**Your task**
Rewrite every one of the rows below, replacing "Viewport" with "Window" and leaving everything else unchanged.

**Dataset records**
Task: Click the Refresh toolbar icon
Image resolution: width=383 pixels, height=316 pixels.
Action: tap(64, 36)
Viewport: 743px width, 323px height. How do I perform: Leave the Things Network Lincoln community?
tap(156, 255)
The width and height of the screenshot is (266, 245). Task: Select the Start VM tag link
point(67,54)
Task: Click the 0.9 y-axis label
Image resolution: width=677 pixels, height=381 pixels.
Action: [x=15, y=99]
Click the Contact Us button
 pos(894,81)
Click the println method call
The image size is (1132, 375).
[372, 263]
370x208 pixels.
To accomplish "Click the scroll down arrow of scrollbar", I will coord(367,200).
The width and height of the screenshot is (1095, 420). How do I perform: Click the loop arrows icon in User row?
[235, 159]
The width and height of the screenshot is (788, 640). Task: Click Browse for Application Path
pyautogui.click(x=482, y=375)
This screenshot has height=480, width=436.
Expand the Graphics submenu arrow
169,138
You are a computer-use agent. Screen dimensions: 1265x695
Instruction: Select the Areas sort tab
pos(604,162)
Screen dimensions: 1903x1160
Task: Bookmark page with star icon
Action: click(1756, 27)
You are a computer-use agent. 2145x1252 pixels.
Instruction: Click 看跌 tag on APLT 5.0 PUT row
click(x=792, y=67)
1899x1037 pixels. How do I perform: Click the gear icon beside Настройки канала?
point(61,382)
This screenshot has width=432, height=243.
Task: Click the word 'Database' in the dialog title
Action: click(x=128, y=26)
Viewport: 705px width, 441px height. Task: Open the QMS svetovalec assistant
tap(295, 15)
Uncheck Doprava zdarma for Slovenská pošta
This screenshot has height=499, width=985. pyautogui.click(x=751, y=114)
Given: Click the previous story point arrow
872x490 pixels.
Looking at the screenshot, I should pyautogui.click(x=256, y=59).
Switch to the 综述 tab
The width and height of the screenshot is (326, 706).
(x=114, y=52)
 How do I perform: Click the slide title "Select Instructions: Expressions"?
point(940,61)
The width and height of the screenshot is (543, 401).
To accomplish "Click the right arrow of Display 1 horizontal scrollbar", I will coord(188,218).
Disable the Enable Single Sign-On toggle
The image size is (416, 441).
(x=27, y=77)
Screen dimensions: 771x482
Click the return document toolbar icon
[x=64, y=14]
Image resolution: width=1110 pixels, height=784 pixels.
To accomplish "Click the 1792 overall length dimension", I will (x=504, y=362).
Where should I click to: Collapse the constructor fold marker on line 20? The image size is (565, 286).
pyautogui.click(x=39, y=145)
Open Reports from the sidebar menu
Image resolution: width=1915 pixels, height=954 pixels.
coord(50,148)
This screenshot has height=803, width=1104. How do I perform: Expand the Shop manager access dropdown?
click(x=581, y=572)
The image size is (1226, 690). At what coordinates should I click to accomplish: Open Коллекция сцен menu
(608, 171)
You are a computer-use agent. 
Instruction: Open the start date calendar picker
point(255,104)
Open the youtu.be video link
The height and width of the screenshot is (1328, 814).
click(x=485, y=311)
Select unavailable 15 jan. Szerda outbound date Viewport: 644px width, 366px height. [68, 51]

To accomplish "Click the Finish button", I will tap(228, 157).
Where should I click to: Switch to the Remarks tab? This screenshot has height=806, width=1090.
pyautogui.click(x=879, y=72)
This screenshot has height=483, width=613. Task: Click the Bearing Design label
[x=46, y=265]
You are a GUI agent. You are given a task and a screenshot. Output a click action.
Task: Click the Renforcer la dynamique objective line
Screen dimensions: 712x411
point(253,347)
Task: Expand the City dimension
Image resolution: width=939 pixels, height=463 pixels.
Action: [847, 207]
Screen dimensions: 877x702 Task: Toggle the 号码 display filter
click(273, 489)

**Completed exercise**
Task: Click the Refresh toolbar icon
Image resolution: width=383 pixels, height=316 pixels.
Action: tap(64, 36)
Window: 743px width, 323px height. How do I perform: Leave the Things Network Lincoln community?
tap(156, 255)
The width and height of the screenshot is (266, 245). Task: Select the Start VM tag link
point(67,54)
Task: Click the 0.9 y-axis label
Image resolution: width=677 pixels, height=381 pixels.
Action: [x=15, y=99]
Click the Contact Us button
 pos(894,81)
Click the println method call
The image size is (1132, 375).
[372, 263]
370x208 pixels.
To accomplish "Click the scroll down arrow of scrollbar", I will coord(367,200).
The width and height of the screenshot is (1095, 420). How do I perform: Click the loop arrows icon in User row?
[235, 159]
The width and height of the screenshot is (788, 640). Task: Click Browse for Application Path
pyautogui.click(x=482, y=375)
This screenshot has height=480, width=436.
Expand the Graphics submenu arrow
169,138
You are a computer-use agent. Screen dimensions: 1265x695
Instruction: Select the Areas sort tab
pos(604,162)
Screen dimensions: 1903x1160
Task: Bookmark page with star icon
Action: click(1756, 27)
You are a computer-use agent. 2145x1252 pixels.
Instruction: Click 看跌 tag on APLT 5.0 PUT row
click(x=792, y=67)
1899x1037 pixels. How do I perform: Click the gear icon beside Настройки канала?
point(61,382)
This screenshot has width=432, height=243.
Task: Click the word 'Database' in the dialog title
Action: click(x=128, y=26)
Window: 705px width, 441px height. Task: Open the QMS svetovalec assistant
tap(295, 15)
Uncheck Doprava zdarma for Slovenská pošta
This screenshot has height=499, width=985. pyautogui.click(x=751, y=114)
Given: Click the previous story point arrow
872x490 pixels.
Looking at the screenshot, I should pyautogui.click(x=256, y=59).
Switch to the 综述 tab
The width and height of the screenshot is (326, 706).
(x=114, y=52)
 How do I perform: Click the slide title "Select Instructions: Expressions"?
point(940,61)
The width and height of the screenshot is (543, 401).
To accomplish "Click the right arrow of Display 1 horizontal scrollbar", I will coord(188,218).
Disable the Enable Single Sign-On toggle
The image size is (416, 441).
(x=27, y=77)
Screen dimensions: 771x482
Click the return document toolbar icon
[x=64, y=14]
Image resolution: width=1110 pixels, height=784 pixels.
To accomplish "Click the 1792 overall length dimension", I will (x=504, y=362).
Where should I click to: Collapse the constructor fold marker on line 20? The image size is (565, 286).
pyautogui.click(x=39, y=145)
Open Reports from the sidebar menu
Image resolution: width=1915 pixels, height=954 pixels.
coord(50,148)
This screenshot has height=803, width=1104. How do I perform: Expand the Shop manager access dropdown?
click(x=581, y=572)
The image size is (1226, 690). At what coordinates should I click to accomplish: Open Коллекция сцен menu
(608, 171)
You are a computer-use agent. 
Instruction: Open the start date calendar picker
point(255,104)
Open the youtu.be video link
The height and width of the screenshot is (1328, 814).
click(x=485, y=311)
Select unavailable 15 jan. Szerda outbound date Window: 644px width, 366px height. [68, 51]

To accomplish "Click the Finish button", I will tap(228, 157).
Where should I click to: Switch to the Remarks tab? This screenshot has height=806, width=1090.
pyautogui.click(x=879, y=72)
This screenshot has height=483, width=613. Task: Click the Bearing Design label
[x=46, y=265]
You are a GUI agent. You are given a task and a screenshot. Output a click action.
Task: Click the Renforcer la dynamique objective line
Screen dimensions: 712x411
point(253,347)
Task: Expand the City dimension
Image resolution: width=939 pixels, height=463 pixels.
Action: [847, 207]
Screen dimensions: 877x702 Task: Toggle the 号码 display filter
click(273, 489)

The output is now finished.